Hi there jaded and welcome here :)

Well I never got on with my sister and still do not really. We do love each other but we never get on. So i know how much your sister can hurt you when you fall out. thing is your 20 years old ye. In a few years you may not be living together and if you then fall out it well be a lot harder to get to the speaking stage again. So if you think she is basically a good person and you would like to keep in contact with her now is the time to make sure you try and fined some ground where you both can get on. If you can or even want to. Sometimes, only sometimes it best that you stay out the way of one another.

As for your mum thinking is not appropriate for you to live on your own. Well-I was 20 when I moved out. Am a guy BTW. But even so. Your 20. If you wont to move out then do it. Your mum should not be able to stop you at 20. It is normal when you get to a certain age that you would wont your own space. most ppl can not afford to move out now days on there own. But if you feel that you would be happier with your own place then what's stopping you? And if your mum says I don't think this its appropriate. just say well that's your opinion and I hope if am not happy then I can come back. Also if you did have some space away from your sister then maybe you would get on better.
 
hey thanks! =]

and yes i noticed when we're apart for quite a bit, we're not at each others throats as much. what hurts the most is that there was a time ago we shared alot together, loved one another's company and it was all mutual. im afraid things will never be that way again. i really miss the old days in terms of my family and i. im not sure if i hurt her in some way i wasnt aware of ....and that to this day she holds a grudge or something.


i think i should move out. i would be much happier. because im starting to believe i developed anxiety and this rib cage cartilage inflammation from my emotional stress at home. :(
 
Well your sister is at an age when she is trying to fined her self I Guss as well. pluss your at an age where your wanting your own space.
OK you may have done things to hurt her in the past and her you. But its just what siblings do. If you never hurt one another you would not be normal.

I think if you did move out then you could very well fined your sister supporting you. My sister Burt me somethings like cooking stuff and that when I moved out :) It can be a scary thing moving out on your own. For me it made me a stronger person cos of it.

WORK INSTRUCTIONS:
Reproduce the passage of the forum exchange about a sister and moving out word for word, from "Well I never" to "of one another.".

SOURCE DATA:

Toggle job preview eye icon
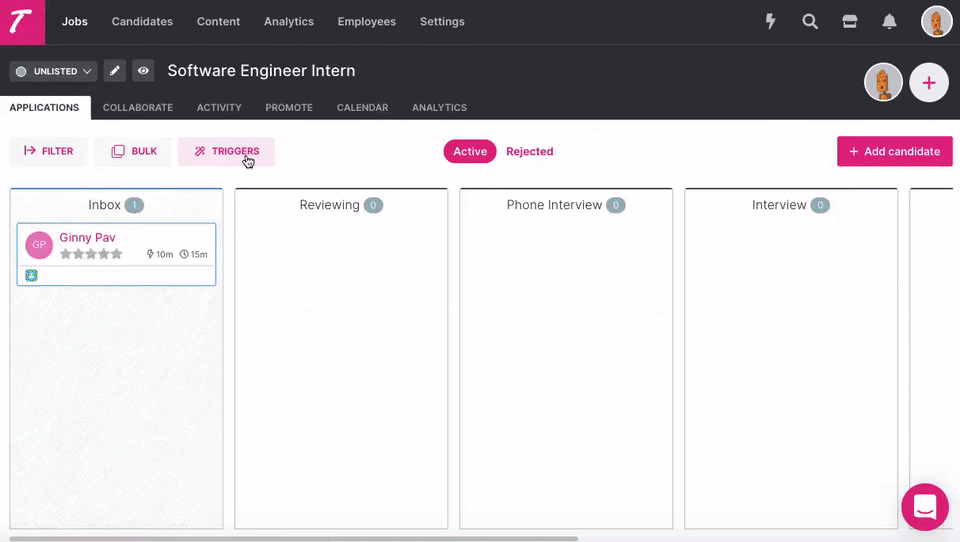Screen dimensions: 960x542 point(144,71)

ANSWER TO THIS TASK:
Well I never got on with my sister and still do not really. We do love each other but we never get on. So i know how much your sister can hurt you when you fall out. thing is your 20 years old ye. In a few years you may not be living together and if you then fall out it well be a lot harder to get to the speaking stage again. So if you think she is basically a good person and you would like to keep in contact with her now is the time to make sure you try and fined some ground where you both can get on. If you can or even want to. Sometimes, only sometimes it best that you stay out the way of one another.